§ About this task: Among the records below, find the line with "Task: Open calendar picker for Дата по" and the line with "Screen dimensions: 513x624". Set down both and every line between, exactly and with no pictures, but nothing else.

§ Records for the task:
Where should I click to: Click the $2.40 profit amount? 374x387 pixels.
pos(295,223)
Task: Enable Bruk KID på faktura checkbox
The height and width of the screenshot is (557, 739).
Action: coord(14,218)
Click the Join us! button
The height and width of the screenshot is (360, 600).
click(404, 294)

==

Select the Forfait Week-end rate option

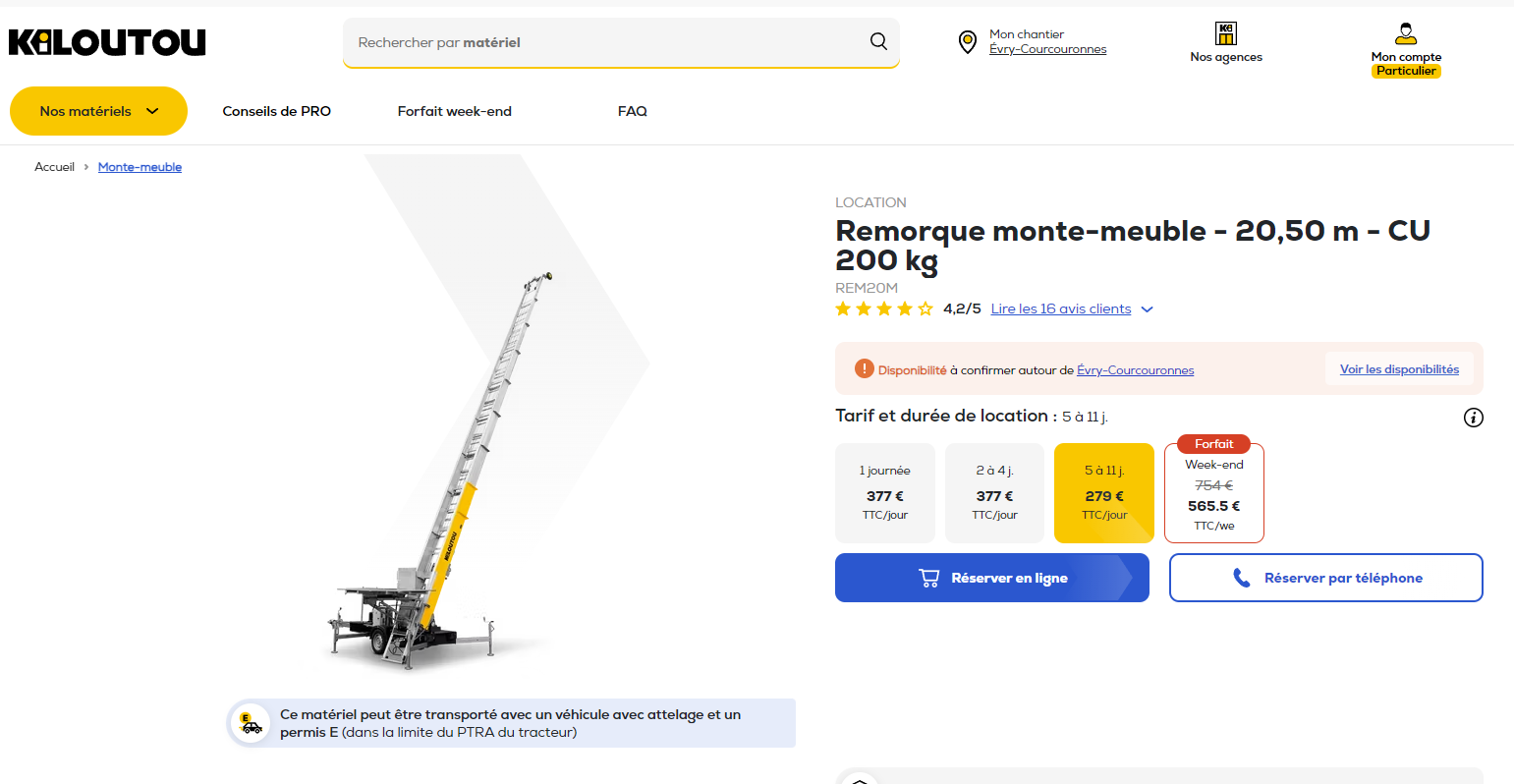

---

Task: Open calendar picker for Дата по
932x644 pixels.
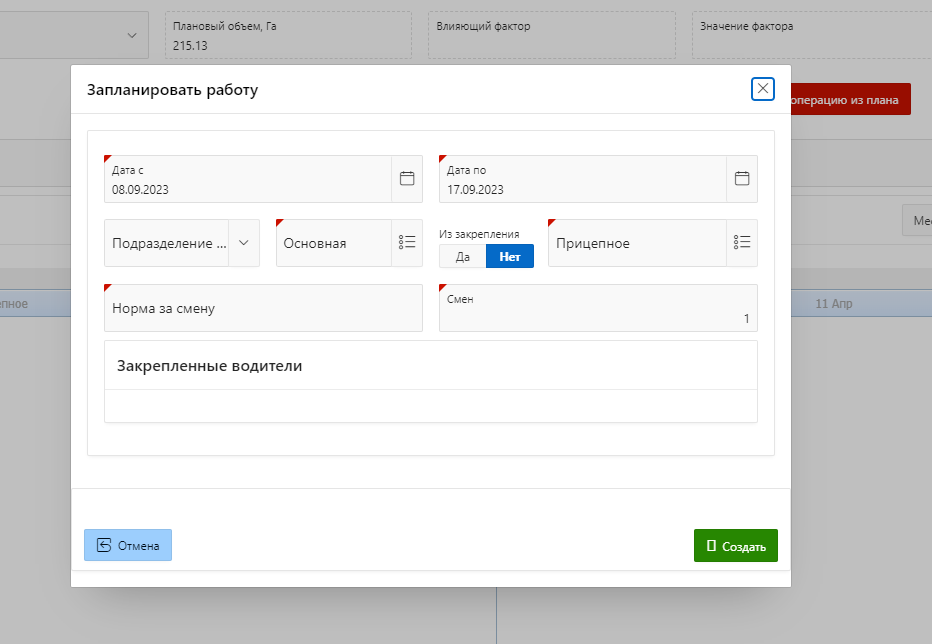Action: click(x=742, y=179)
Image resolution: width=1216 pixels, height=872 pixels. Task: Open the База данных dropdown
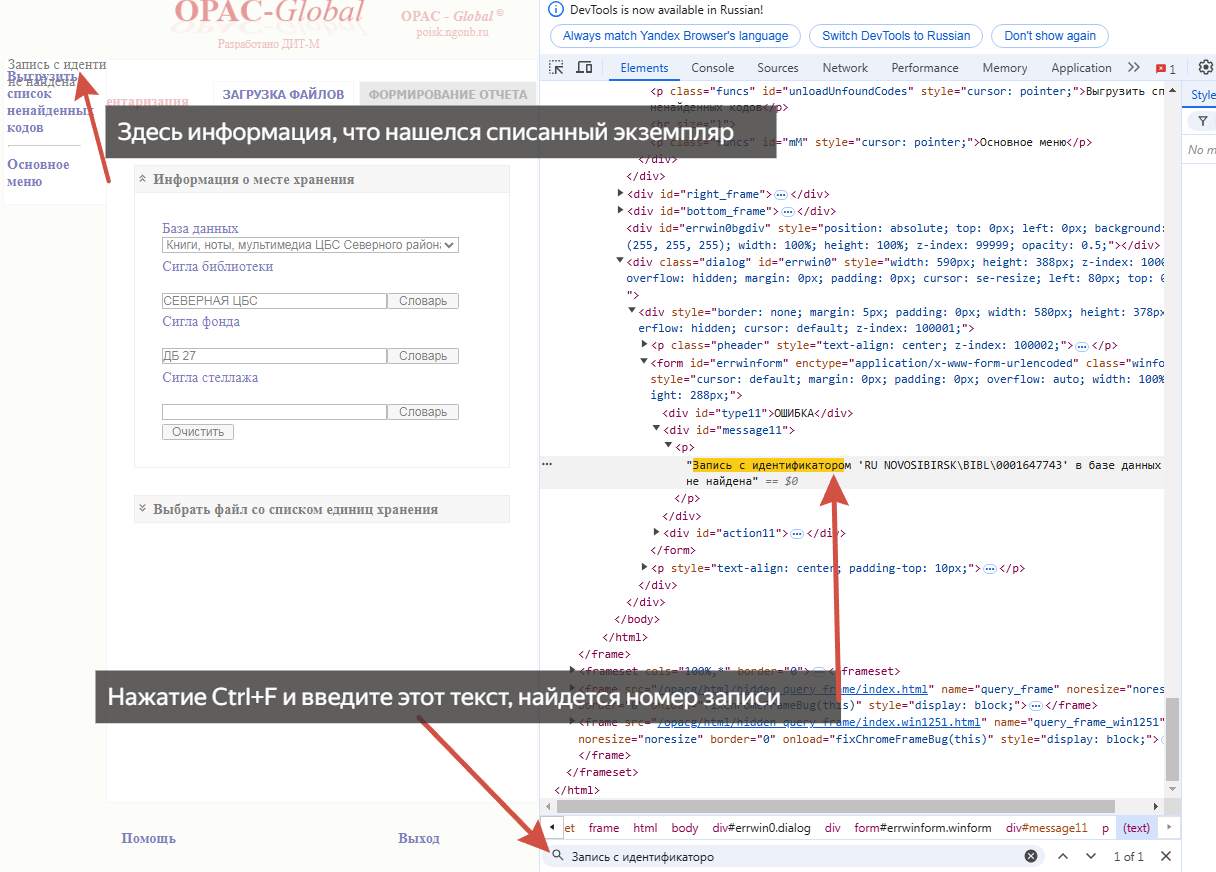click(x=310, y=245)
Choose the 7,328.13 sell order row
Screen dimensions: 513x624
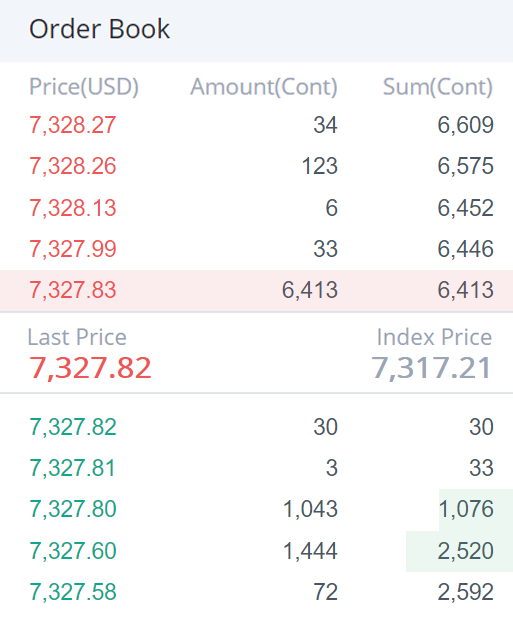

§ Answer space:
Task: Open calendar picker for Дата по
932x644 pixels.
Action: click(x=742, y=179)
Image resolution: width=1216 pixels, height=872 pixels. Task: Open the База данных dropdown
click(x=310, y=245)
Choose the 7,328.13 sell order row
Screen dimensions: 513x624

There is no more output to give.